Records from a data source
******************************

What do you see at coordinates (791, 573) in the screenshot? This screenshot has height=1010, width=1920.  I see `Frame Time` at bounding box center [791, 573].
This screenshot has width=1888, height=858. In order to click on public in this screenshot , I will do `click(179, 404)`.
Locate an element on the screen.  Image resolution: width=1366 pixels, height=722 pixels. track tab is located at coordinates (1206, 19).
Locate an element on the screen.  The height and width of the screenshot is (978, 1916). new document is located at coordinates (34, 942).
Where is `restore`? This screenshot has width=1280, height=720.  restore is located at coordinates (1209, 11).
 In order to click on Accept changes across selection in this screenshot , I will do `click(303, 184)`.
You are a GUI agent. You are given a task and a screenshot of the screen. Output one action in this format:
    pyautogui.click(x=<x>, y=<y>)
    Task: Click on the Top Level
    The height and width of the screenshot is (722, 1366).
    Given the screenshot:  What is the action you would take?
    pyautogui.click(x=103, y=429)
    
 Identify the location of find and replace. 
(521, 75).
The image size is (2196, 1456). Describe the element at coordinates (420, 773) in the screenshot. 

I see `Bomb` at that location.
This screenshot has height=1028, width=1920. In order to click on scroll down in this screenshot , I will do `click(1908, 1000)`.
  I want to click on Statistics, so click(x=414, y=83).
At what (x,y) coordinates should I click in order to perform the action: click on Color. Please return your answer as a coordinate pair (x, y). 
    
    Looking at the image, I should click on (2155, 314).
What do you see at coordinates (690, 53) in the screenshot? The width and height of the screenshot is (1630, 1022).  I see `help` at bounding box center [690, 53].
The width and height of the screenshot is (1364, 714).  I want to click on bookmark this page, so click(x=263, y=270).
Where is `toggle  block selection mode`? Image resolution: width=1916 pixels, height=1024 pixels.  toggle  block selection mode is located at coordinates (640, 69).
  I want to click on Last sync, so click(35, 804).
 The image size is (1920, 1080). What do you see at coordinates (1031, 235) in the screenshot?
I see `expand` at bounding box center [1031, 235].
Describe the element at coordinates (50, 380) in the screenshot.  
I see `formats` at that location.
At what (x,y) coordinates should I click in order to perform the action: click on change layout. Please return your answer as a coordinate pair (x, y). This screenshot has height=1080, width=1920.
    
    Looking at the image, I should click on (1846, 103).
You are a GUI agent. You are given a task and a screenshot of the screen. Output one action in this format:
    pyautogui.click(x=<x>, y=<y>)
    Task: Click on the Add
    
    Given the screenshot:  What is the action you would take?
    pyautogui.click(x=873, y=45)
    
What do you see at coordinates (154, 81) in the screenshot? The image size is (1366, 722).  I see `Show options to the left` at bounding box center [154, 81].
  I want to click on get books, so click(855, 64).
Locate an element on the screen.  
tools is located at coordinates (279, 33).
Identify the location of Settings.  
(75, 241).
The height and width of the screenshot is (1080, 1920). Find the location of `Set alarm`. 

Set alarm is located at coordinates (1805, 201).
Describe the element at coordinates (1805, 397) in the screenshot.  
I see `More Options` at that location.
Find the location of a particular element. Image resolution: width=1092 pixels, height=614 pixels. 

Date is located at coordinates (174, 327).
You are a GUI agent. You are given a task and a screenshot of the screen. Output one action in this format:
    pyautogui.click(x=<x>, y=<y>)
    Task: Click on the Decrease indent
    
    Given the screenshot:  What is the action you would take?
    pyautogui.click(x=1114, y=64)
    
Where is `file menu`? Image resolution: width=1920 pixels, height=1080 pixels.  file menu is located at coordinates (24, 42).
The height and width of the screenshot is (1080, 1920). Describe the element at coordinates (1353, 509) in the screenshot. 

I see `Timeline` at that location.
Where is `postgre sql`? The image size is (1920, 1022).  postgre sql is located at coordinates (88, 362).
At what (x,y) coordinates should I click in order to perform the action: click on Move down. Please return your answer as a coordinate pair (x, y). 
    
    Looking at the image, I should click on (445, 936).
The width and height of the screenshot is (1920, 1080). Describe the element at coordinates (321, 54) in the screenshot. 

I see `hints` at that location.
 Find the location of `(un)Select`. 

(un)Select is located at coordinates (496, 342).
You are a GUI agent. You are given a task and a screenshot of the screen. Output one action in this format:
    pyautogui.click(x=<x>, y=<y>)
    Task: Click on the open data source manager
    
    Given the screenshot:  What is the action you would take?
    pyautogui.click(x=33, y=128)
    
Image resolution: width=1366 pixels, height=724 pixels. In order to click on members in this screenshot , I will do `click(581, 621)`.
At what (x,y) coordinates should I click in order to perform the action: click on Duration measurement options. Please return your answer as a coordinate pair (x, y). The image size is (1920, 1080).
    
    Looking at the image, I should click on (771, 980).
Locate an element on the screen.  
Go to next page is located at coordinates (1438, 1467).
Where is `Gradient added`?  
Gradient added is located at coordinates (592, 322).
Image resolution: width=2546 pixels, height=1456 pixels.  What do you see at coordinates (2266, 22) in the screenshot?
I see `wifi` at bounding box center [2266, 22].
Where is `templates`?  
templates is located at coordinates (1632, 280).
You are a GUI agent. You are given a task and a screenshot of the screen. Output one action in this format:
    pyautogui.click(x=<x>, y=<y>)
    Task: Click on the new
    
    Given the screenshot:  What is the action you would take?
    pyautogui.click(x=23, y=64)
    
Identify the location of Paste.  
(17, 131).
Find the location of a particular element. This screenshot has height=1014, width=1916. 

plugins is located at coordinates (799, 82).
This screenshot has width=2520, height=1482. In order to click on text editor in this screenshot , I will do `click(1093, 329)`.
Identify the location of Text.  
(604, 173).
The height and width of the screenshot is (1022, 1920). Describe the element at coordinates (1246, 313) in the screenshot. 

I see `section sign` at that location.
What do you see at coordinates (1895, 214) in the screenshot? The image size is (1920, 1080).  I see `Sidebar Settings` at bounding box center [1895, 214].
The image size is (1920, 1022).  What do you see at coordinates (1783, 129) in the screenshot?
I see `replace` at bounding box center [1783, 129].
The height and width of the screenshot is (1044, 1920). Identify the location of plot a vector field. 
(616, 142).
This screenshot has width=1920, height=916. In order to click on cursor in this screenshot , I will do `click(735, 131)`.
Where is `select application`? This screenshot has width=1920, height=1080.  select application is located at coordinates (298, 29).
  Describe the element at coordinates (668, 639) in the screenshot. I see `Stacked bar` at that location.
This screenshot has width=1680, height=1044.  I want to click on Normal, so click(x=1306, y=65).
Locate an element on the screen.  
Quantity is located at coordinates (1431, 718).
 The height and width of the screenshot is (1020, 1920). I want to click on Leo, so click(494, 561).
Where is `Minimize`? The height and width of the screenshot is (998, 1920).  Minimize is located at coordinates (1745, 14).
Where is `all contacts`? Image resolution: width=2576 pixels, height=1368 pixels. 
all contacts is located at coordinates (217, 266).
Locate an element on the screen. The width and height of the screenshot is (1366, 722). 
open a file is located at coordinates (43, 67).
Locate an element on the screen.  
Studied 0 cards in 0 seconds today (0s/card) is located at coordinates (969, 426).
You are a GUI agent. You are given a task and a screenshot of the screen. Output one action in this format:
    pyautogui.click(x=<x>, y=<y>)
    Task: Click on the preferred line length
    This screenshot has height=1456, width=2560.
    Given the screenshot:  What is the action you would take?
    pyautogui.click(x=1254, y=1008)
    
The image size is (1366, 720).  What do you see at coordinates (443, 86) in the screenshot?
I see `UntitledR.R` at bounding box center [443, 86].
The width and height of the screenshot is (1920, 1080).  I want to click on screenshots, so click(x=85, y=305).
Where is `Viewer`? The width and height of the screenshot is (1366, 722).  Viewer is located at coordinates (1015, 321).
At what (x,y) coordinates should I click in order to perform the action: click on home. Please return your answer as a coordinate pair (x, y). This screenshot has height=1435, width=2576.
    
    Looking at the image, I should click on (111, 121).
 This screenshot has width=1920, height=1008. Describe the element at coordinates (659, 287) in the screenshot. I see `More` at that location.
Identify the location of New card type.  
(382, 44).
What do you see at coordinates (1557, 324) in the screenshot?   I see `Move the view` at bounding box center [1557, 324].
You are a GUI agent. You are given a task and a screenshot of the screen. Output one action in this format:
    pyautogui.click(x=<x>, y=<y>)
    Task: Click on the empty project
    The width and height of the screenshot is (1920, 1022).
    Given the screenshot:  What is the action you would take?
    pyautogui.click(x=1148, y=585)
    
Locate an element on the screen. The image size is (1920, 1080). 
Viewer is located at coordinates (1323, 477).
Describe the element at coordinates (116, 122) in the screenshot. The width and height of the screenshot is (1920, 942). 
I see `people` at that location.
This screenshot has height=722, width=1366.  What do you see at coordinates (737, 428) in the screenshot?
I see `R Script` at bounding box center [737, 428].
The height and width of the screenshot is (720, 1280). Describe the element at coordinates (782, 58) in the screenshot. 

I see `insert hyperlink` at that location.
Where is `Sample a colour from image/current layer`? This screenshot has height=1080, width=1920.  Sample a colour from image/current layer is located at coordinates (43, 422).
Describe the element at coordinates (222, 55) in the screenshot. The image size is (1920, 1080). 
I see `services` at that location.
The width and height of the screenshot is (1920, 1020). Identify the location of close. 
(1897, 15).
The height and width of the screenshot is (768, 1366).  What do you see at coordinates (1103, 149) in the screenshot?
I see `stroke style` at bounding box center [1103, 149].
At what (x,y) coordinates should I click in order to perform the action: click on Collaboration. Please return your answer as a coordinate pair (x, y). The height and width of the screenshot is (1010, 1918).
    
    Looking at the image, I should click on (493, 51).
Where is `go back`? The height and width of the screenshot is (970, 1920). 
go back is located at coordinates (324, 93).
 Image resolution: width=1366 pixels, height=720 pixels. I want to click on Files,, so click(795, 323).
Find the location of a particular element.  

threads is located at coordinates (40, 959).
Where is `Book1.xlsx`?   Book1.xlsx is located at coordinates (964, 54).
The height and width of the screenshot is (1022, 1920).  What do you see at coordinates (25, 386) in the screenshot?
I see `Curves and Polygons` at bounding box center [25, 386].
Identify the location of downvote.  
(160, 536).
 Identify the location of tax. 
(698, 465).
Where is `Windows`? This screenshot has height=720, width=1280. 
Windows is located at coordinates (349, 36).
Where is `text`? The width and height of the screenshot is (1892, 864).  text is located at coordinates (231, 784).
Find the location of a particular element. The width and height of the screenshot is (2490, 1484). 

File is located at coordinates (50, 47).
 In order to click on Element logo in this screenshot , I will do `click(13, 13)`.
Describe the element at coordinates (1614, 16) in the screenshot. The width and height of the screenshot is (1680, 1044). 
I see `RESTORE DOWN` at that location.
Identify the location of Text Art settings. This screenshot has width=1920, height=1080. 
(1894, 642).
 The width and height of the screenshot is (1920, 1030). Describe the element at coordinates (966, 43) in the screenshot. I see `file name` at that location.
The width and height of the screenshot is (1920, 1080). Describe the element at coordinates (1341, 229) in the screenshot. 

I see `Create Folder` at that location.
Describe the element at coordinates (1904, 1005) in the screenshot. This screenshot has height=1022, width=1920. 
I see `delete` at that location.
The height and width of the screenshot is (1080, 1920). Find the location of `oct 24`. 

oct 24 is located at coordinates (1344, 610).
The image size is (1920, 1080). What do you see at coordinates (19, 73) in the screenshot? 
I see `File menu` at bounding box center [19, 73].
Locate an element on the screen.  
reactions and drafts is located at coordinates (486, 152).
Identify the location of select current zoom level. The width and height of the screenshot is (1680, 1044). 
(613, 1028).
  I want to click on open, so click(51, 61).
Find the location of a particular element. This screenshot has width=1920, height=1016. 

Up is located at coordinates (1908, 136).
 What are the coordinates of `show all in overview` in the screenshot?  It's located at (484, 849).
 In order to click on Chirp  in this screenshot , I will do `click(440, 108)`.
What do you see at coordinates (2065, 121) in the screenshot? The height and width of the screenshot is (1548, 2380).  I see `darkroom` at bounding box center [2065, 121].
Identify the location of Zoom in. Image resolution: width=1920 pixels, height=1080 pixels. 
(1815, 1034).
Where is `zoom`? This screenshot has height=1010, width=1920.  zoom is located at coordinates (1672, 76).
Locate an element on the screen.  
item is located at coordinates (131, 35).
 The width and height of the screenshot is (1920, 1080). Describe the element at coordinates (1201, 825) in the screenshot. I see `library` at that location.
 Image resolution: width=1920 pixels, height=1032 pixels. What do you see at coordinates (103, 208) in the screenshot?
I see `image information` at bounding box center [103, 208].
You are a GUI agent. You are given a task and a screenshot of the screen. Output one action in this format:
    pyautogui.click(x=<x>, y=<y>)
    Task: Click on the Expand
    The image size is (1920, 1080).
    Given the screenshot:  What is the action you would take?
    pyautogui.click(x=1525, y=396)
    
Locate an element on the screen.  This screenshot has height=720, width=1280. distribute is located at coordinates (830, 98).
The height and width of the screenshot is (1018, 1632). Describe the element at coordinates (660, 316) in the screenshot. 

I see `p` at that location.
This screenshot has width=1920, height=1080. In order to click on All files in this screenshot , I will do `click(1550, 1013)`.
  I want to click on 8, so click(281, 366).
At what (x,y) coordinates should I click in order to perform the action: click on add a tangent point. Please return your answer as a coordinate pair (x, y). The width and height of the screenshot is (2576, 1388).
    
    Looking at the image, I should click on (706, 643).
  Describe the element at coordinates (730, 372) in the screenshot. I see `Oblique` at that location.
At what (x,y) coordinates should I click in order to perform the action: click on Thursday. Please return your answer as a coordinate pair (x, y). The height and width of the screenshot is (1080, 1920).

******************************

§ **TASK REQUIREMENTS**
Could you write out, word for word, the records from the line with "coordinates (1209, 11)." to the line with "In order to click on Accept", including both of those lines?

§ **REPLY**
Where is `restore`? This screenshot has width=1280, height=720.  restore is located at coordinates (1209, 11).
 In order to click on Accept changes across selection in this screenshot , I will do `click(303, 184)`.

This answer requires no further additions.